Three Common Misconceptions About the Nature and Nurture of Research

Calls for bringing back Bell Labs are often heard, understandably so: Bell Labs, a self- described “Institute of Creative Technology”, was an icon of 20th-century research. However, recreating its key characteristics—many shared by other great 20th-century industrial research labs such as those at General Electric, IBM, Dupont, and Xerox PARC— requires careful thought. There are three common misconceptions about the nature and nurture of research, each of which could naively be thought to describe Bell Labs and its 20th- century industrial research lab brethren, but, on deeper reflection, do not.

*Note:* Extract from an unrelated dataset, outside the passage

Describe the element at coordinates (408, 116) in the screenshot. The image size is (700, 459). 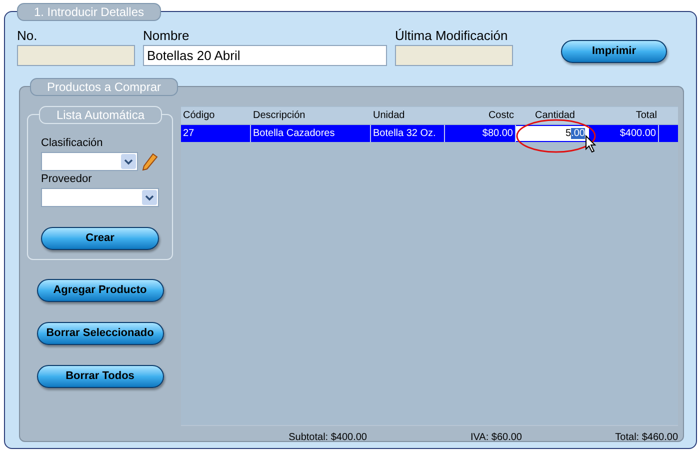
I see `column-header: Unidad` at that location.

Science and technology: equal and opportunistic partners

The first misconception is that technology is subservient to, and follows from, science; and thus that the advance of science is the pacesetter of the advance of technology. Indeed, some Bell Labs research was of this nature, including the engineering invention of the laser by Charles Townes and Art Schawlow, which would have been virtually impossible without the emerging scientific principles of stimulated emission and three-level systems. In general, however, the relationship between scientific and technological advance at the great 20th- century industrial research labs was fluid, and that fluidity was an important reason for their success.

Sometimes science and technology advanced most productively synchronously and symbiotically, in so-called Pasteur’s quadrant: application-inspired scientific research (Fig. 1). This is exemplified by the virtually simultaneous engineering invention of the transistor and scientific discovery (and explanation) of the transistor effect at Bell Labs in 1947. The various early generations of engineered transistors (and their underlying materi-als) served as objects of scientific study, eliciting new scientific facts to be explained by scientific theories. These early generations of scientific explanations, even if sometimes wrong, served to guide the design of subsequent generations of engineered transistors — both for the purpose of practical amplifier performance and for testing the scientific hypotheses. Thus, in the case of the transistor, science and technology co-evolved synchronously and symbiotically.